Sydenham's Chorea: Is There a Hidden Risk to the Kidneys?
"New research suggests that children with Sydenham's chorea, a complication of rheumatic fever, may experience previously undetected kidney injury. Learn about the connection and what it means for long-term health."
Rheumatic fever, a complication of strep throat, can lead to a range of issues, including Sydenham's chorea (SC). SC is a neurological disorder characterized by involuntary movements, mainly affecting children. It's well-known that rheumatic fever can damage the heart, but new research is exploring its potential impact on other organs, specifically the kidneys.
Acute Rheumatic Fever (ARF) is a nonsuppurative complication of Group A ẞ-hemolytic streptococcal (GABHS) infection due to a delayed immune response. Sydenham's chorea (SC) is an important neurological manifestation of ARF, and heart involvement is seen in a large proportion of patients with SC. The immune system has a crucial role in initiating and spreading inflammation, which causes tissue damage in ARF.
A new study has investigated a potential link between SC and kidney injury, using a specific marker called neutrophil gelatinase-associated lipocalin (NGAL). NGAL is released by the kidneys when they are stressed or damaged. The goal was to determine if children with SC showed higher levels of NGAL, suggesting a possible, previously unrecognised, effect of rheumatic fever on kidney health.
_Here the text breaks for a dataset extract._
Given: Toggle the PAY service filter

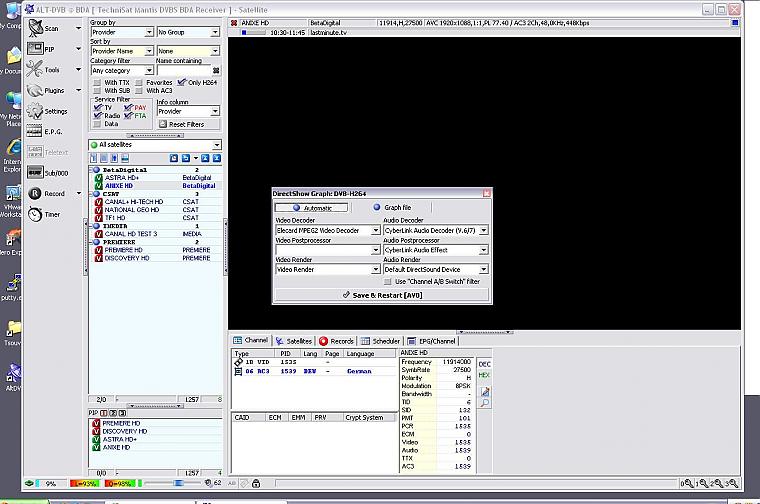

The Link Between Sydenham's Chorea and Kidney Health: What the Study Found

The research involved twenty-eight children diagnosed with SC and evidence of valvular involvement. These were matched with 30 healthy children. Researchers performed cardiac evaluations and measured levels of urinary NGAL, micro-total protein, and creatinine levels in both groups.
- Elevated NGAL Levels: Children with SC showed significantly higher levels of NGAL in their urine compared to the control group (18.01 ± 7.9 vs. 3.22 ± 1.4, p = 0.002).
- Increased NGAL/Creatinine Ratio: The ratio of NGAL to creatinine was also significantly higher in the SC group (2.80 ± 1.9 vs. 0.33 ± 0.1, p = 0.008), indicating a greater degree of kidney stress relative to kidney function.
- Correlation with Valvular Regurgitation: The severity of valvular regurgitation (a heart valve problem) was positively correlated with both urinary NGAL (r = 0.751, p < 0.001) and the NGAL/creatinine ratio (r = 0.694, p < 0.001). This suggests that more severe heart involvement is linked to greater kidney stress.
What Does This Mean for the Future?
While the study provides valuable insights, it's important to remember that this was a single-center study with a limited sample size. More research is needed to confirm these findings and understand the long-term implications of this subclinical kidney injury.
The researchers suggest that future studies should focus on long-term follow-up of patients with ARF to monitor for potential kidney problems. Further research is needed to fully understand the relationship between the immune response, kidney health, and the development of chorea and carditis in ARF.
This study highlights the importance of considering the potential impact of rheumatic fever on multiple organ systems. Detecting subclinical kidney injury early could lead to interventions that prevent long-term kidney damage and improve the overall health of children with Sydenham's chorea.